# Chat room



## chrisfraser05 (7 Jan 2012)

Does anyone ever use it anymore?


----------



## mitchelllawson (7 Jan 2012)

theres a chat room?


----------



## chrisfraser05 (7 Jan 2012)

3 icons in from the logout button!


used to be full of the ususal suspects about this time last year


----------



## Matt Warner (7 Jan 2012)

I go on there sometimes but there's never anyone on there!


----------



## chrisfraser05 (7 Jan 2012)

used to be full!


----------



## mitchelllawson (8 Jan 2012)

Come into the chat room people!


----------



## sussex_cichlids (8 Jan 2012)

Just been there but your away getting your tea


----------



## mitchelllawson (8 Jan 2012)

Chris is there now and i didnt actually leave yet just thought i had to ;P


----------



## chrisfraser05 (8 Jan 2012)

nobody about?


----------



## Matt Warner (8 Jan 2012)

Maybe we should all arrange a group chat sometime?


----------



## chrisfraser05 (9 Jan 2012)

like a typed orgy???

used to be about 8-10 folk on every evening. Once people start using it it soon builds up, most of the time people forget its there!


----------



## Dan Crawford (9 Jan 2012)

Anyone wanna chat?


----------



## AverageWhiteBloke (9 Jan 2012)

The Chat didn't work for a fair while and a few ppl including myself asked Dan to fix it which he did then it tailed off.



> Maybe we should all arrange a group chat sometime?

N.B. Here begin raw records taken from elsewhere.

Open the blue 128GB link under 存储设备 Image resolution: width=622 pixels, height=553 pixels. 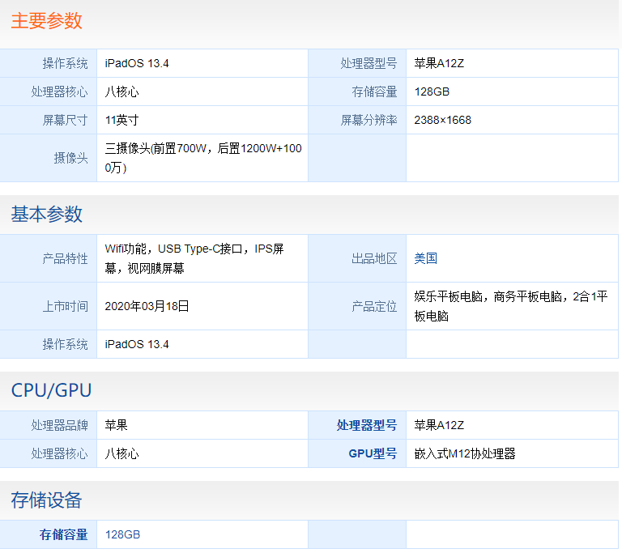[x=122, y=534]
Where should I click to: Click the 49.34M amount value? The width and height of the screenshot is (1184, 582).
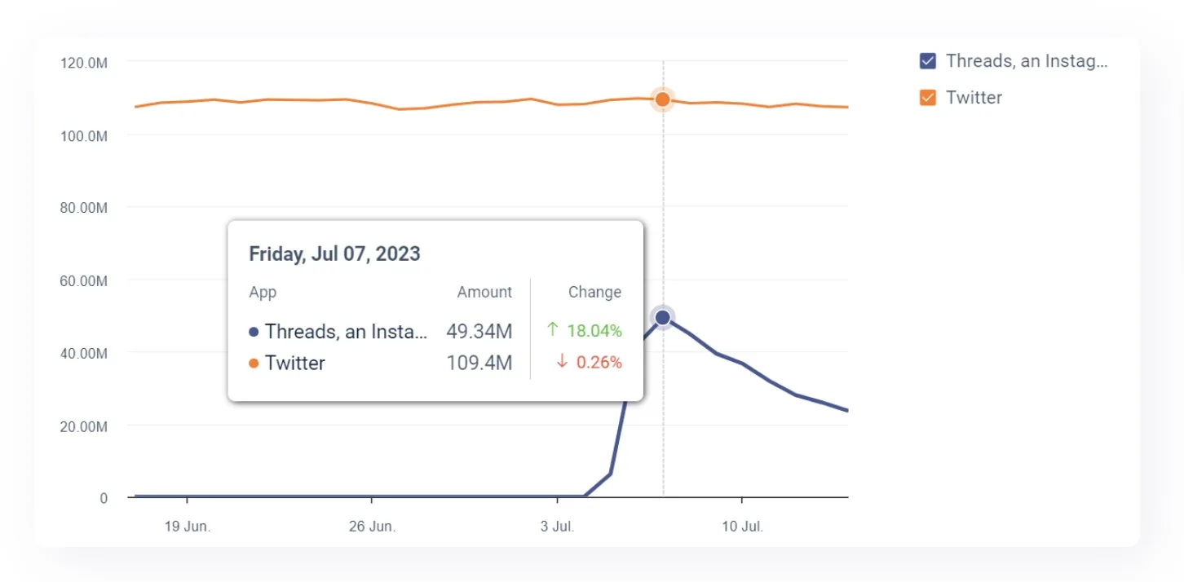tap(479, 331)
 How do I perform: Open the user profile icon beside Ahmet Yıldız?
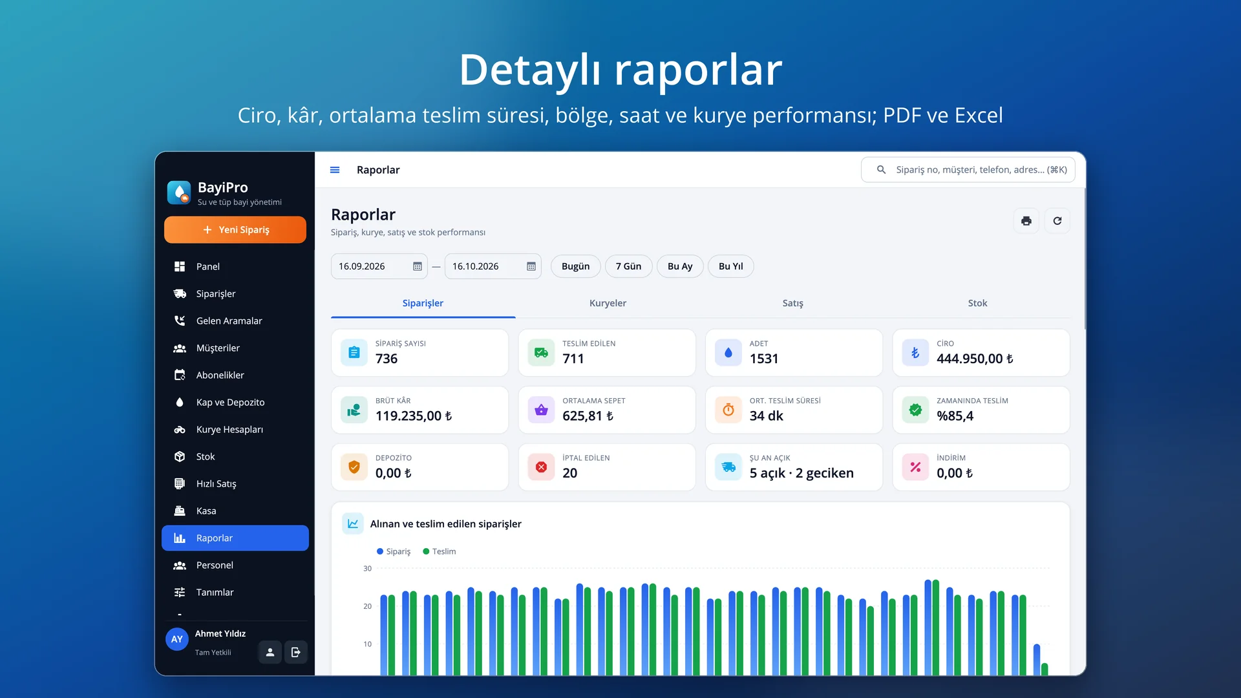pyautogui.click(x=270, y=652)
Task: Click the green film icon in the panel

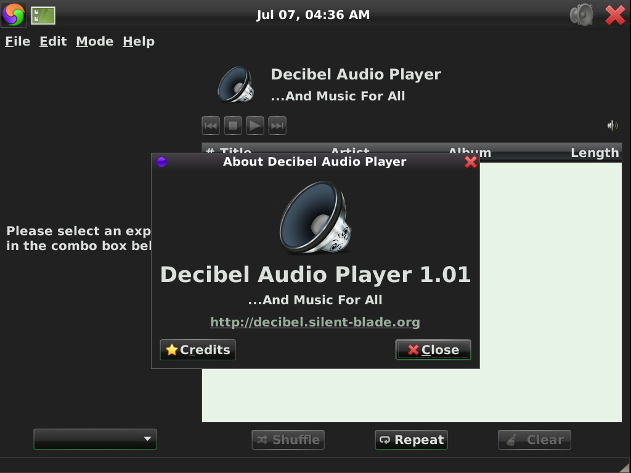Action: coord(43,15)
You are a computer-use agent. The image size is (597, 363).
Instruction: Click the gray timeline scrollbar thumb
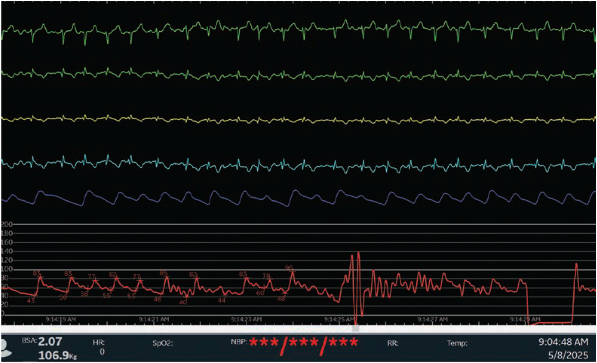[x=356, y=328]
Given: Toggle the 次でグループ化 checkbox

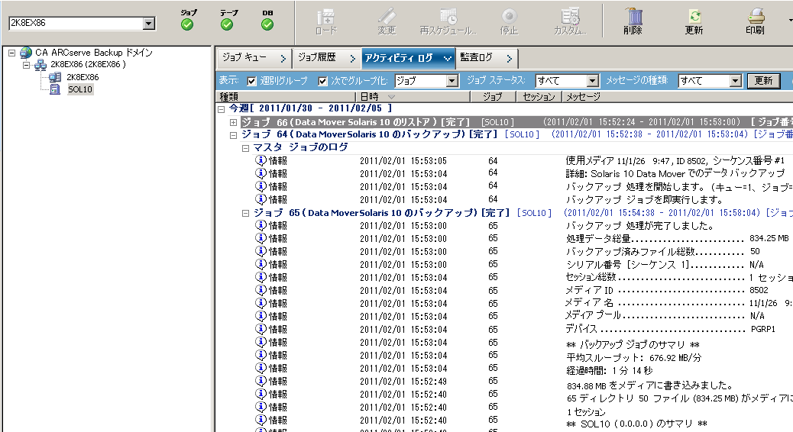Looking at the screenshot, I should [x=322, y=81].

Not a bad idea to have a meeting night or a couple of times a week in case it's a bad night for anyone.


> like a typed orgy???


Get the keys in the fruit ball, you select a set of keys and whoever house it is you can go round and take their tanks   I'm going to bring someone elses keys   Looking forward to tank swapping night  8)


----------



## mitchelllawson (9 Jan 2012)

me and dan are in there now.


----------



## AverageWhiteBloke (9 Jan 2012)

Ahh it's changed then, it used to say how many were in chat before you went in that's why ppl will think there's no one in I would say.


----------



## Matt Warner (9 Jan 2012)

Hopefully this thread will now get more people in the chat room. I check most evenings but there is never anyone there. I have to use my laptop unfortunately for it to work because it won't work on my iPad. It needs flash player to work!


----------



## hinch (9 Jan 2012)

Dan Crawford said:
			
		

> Anyone wanna chat?



A/S/L ??


----------



## AverageWhiteBloke (9 Jan 2012)

Bubbly (over weight) Average white bloke from North West seeks people interested in planted aquaria W.H.Y with G.S.O.H for fun, chat and possible long term relationship.


----------



## mitchelllawson (10 Jan 2012)

bumppp


----------



## LondonDragon (10 Jan 2012)

AverageWhiteBloke said:
			
		

> Ahh it's changed then, it used to say how many were in chat before you went in that's why ppl will think there's no one in I would say.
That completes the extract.